Wills and Estates

Planning for end of life or dealing with the death of a loved one is complex and delicate.  We offer services to clients who want to make a will, including estate planning, drafting the will, preparing enduring powers of attorney to allow others to care for your affairs if you become incapacitated, and preparing personal directives to provide directions for your end of life care. 

Once death has occurred, we provide advice to executors, agents, attorneys, guardians and trustees.  We also assist beneficiaries who are concerned about an executor’s actions in administering an estate.  

We have considerable experience litigating wills matters, including defending the legitimacy of a hand written will, suing over the meaning of particular clauses in a will, and contesting the executor’s and legal fees arising out of the estate administration.  


1. What is an executor?

This is the person you appoint to administer the distribution of your assets.

2. What is an Enduring Power of Attorney?

This is a legal document that gives another person the right to act on your behalf.  Typically, the power of attorney takes effect when you become mentally infirm or mentally incapable of making reasonable judgments about your finances and assets.  

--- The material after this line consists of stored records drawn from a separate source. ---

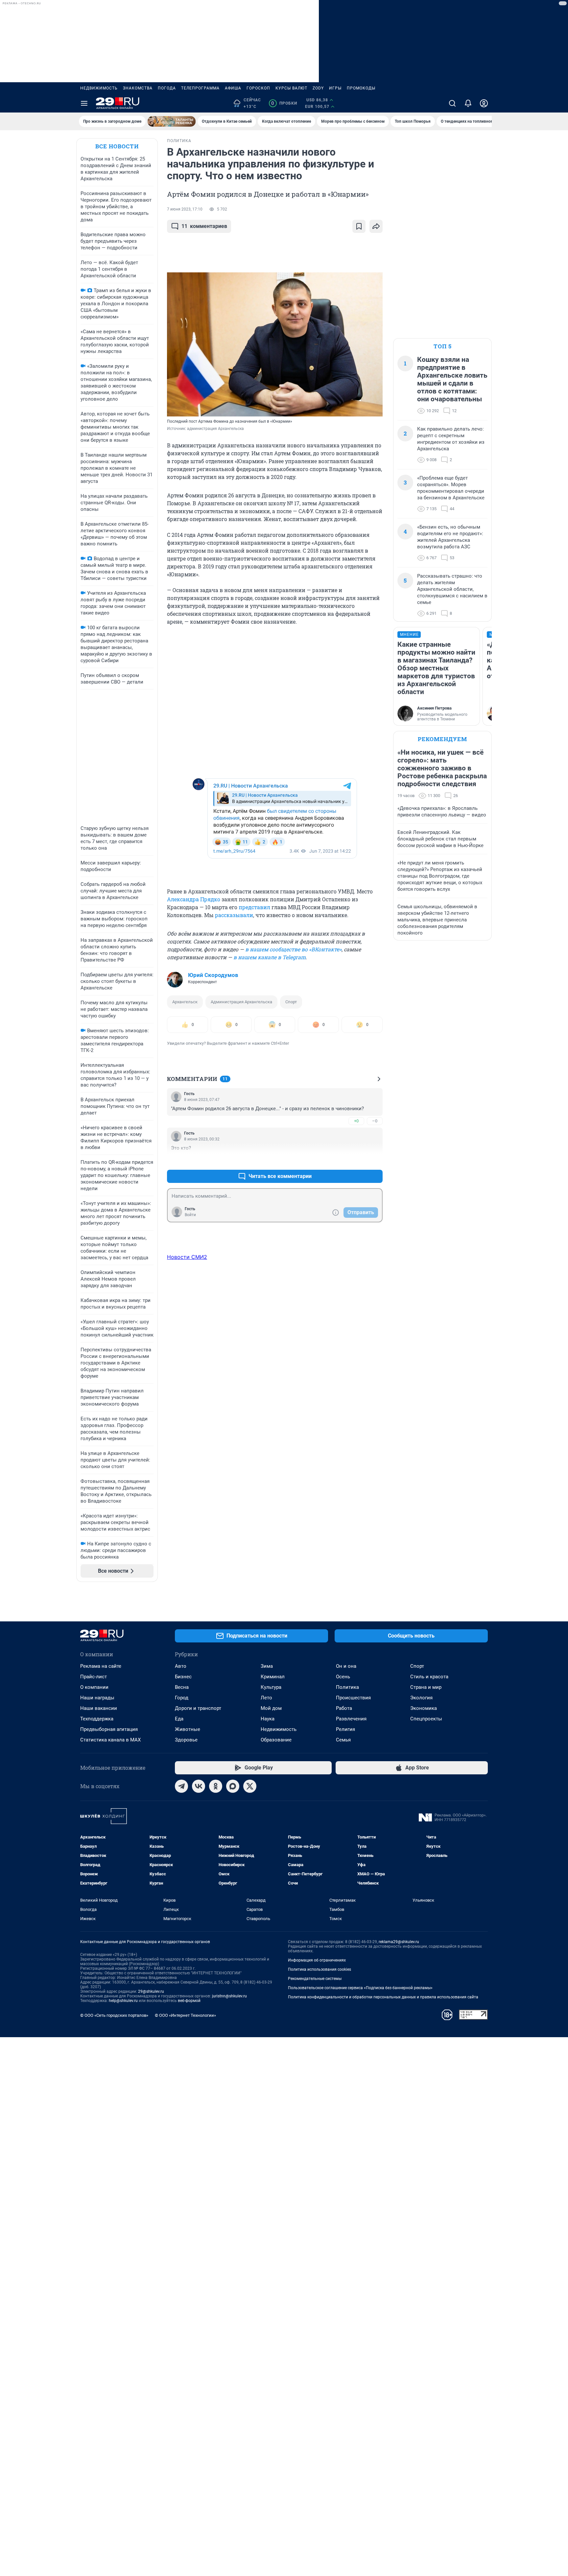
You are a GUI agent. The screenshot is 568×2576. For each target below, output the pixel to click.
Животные (187, 1729)
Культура (271, 1687)
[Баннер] (171, 121)
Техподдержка (96, 1719)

3. What happens if I die without a will?

Your assets will be distributed according to the provisions in the Wills and Succession Act. This may result in a distribution that you would not be happy with and may cause delays in your estate administration.  

4. When do you need a new will?

You should obtain a new will whenever you have a major life event that changes the distribution of your estate.  For example, you should likely obtain a new will when you get married or divorced, have children, want to change the distribution in the will, or buy property located outside of Alberta. 

5. What is the purpose of a codicil to a will?

A codicil to a will is a change to an existing will, not an entirely new will. 

6. What is Probate?

This is the legal process where the court determines the validity of a will and confirms the executor’s appointment. In Alberta, the court is the Surrogate Court. An executor can apply to the Surrogate Court to probate a will.

7. How much does the court charge to probate a will?

The court costs vary, depending on the size and complexity of the estate. The minimum fee, covering estates valued at $10,000 or less, is $25; the maximum fee, for estates valued at over $250,000, is $400. These fees represent only what the court charges as its fees. Legal fees will be in addition and will depend on the complexity and size of the estate.